Restructuring our analytics team

Posted by on January 30, 2024

In late 2022, we restructured our analytics team by aligning each analyst to a different area of the business. In this blog post I’ll talk about what we changed, why we changed it, and how we feel the changes have gone so far.

If you’ve been through a similar process (or even the opposite process!), are considering it, or have any other thoughts, we’d love to chat! Please drop us a comment below. 

Some context: our analytics team and its purpose

We’re a business of roughly 250 people with an analytics team of five: our manager, plus four analysts, or “individual contributors” (often referred to as ICs). 

We serve the entire business and we do so in many ways, such as:

  • Providing stakeholders with access to data and insights
  • Supporting stakeholders’ training in all things data related
  • Building power tools that magnify the impact that our stakeholders can have.

How we worked in 2022…

Because we serve the entire business, we receive work requests of all shapes and sizes from many different directions. For example, we might be asked to:

  • Track and build reporting for our new Smart Capture functionality
  • Improve the logic used to calculate customer churn so that the definitions are standardised for our different types of customer
  • Create a model to estimate the lifetime value of our accountancy practice customers
  • Provide somebody with access to our BI platform, Looker.
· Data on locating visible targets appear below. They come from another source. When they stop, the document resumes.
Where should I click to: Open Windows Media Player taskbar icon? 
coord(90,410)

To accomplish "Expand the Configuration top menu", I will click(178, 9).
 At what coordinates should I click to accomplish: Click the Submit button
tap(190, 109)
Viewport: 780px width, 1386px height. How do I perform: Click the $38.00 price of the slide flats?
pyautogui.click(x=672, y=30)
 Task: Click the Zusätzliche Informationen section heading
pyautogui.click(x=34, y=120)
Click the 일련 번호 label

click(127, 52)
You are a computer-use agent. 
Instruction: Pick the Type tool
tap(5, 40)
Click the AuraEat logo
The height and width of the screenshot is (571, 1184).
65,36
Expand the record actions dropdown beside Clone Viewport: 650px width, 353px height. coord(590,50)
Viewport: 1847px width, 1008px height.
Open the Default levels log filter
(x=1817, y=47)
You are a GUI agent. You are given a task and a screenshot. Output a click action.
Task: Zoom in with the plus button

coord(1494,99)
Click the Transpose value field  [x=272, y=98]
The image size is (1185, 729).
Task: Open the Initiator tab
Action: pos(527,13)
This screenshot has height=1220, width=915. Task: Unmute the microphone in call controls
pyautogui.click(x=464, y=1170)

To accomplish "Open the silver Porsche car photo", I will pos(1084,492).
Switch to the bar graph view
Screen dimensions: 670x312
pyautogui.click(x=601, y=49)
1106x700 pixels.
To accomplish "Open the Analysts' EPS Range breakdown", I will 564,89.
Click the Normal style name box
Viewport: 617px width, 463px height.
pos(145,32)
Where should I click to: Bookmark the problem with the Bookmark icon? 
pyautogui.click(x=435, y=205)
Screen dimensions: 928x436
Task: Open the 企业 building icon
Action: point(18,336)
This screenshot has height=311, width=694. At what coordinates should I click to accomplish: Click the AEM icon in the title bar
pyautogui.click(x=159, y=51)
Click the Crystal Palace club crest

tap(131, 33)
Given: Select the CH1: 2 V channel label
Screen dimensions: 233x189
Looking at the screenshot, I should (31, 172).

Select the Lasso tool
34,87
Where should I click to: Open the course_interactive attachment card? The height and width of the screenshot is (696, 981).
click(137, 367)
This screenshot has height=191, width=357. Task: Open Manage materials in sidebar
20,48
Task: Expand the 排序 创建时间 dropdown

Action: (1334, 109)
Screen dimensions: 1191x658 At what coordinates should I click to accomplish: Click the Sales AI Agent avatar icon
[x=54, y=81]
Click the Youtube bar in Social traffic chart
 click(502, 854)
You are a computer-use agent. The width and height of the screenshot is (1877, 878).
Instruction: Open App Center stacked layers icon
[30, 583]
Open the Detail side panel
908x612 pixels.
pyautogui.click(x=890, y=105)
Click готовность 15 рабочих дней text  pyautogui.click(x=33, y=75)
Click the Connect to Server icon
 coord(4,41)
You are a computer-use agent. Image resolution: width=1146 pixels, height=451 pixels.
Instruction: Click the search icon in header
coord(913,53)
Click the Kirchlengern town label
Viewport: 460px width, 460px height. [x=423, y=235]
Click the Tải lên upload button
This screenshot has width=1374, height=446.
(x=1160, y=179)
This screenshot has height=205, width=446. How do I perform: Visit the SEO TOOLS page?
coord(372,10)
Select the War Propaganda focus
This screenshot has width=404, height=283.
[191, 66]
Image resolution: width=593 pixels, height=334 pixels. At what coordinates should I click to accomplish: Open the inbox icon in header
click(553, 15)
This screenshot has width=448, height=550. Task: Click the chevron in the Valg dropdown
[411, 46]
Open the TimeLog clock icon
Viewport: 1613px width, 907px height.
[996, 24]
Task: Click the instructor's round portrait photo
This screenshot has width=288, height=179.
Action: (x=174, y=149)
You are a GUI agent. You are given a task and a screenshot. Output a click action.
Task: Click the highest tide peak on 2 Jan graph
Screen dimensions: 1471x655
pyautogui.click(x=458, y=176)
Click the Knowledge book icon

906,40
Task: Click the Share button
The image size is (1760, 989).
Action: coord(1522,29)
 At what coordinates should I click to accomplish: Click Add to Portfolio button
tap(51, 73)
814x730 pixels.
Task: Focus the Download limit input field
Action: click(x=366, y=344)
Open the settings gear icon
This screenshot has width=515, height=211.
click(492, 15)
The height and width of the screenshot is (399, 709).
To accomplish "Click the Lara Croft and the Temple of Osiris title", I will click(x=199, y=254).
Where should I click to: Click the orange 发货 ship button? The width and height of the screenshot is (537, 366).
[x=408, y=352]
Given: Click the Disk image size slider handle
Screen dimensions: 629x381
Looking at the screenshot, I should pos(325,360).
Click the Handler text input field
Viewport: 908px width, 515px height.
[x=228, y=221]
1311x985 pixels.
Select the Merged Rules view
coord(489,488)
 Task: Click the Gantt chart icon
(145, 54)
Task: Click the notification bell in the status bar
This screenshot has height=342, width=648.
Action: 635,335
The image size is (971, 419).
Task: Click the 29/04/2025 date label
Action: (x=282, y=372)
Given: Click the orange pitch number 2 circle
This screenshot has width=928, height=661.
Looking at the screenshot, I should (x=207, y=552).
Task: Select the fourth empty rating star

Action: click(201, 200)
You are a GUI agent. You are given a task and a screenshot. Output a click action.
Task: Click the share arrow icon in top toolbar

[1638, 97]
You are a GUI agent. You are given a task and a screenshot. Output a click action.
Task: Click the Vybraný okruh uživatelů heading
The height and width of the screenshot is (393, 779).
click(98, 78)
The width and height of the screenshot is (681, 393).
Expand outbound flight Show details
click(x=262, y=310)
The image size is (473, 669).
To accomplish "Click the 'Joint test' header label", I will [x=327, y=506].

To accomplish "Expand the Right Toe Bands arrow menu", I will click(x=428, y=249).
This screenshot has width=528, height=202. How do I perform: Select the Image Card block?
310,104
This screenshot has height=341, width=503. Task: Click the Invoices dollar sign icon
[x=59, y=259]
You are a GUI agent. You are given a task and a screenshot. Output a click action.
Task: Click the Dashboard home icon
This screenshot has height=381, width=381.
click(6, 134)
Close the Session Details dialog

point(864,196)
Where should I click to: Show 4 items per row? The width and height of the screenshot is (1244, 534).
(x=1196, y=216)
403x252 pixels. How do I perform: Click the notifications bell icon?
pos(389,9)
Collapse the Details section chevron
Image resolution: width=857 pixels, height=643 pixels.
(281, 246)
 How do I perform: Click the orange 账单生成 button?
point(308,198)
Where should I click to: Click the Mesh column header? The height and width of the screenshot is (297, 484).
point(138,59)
In 2022, any given IC in the team would be equally likely to pick up any given piece of work. We weren’t making distinctions based on where the work had come from, and we didn’t have rules (related to the source of the work request) to determine who should work on what.

We work in eight-week cycles. In practice, that meant that an IC would typically spend one cycle working on a project for one area of the business, then the next cycle working with a different area of the business, and so on.

…and why it wasn’t working

We found that our way of working was causing us some problems.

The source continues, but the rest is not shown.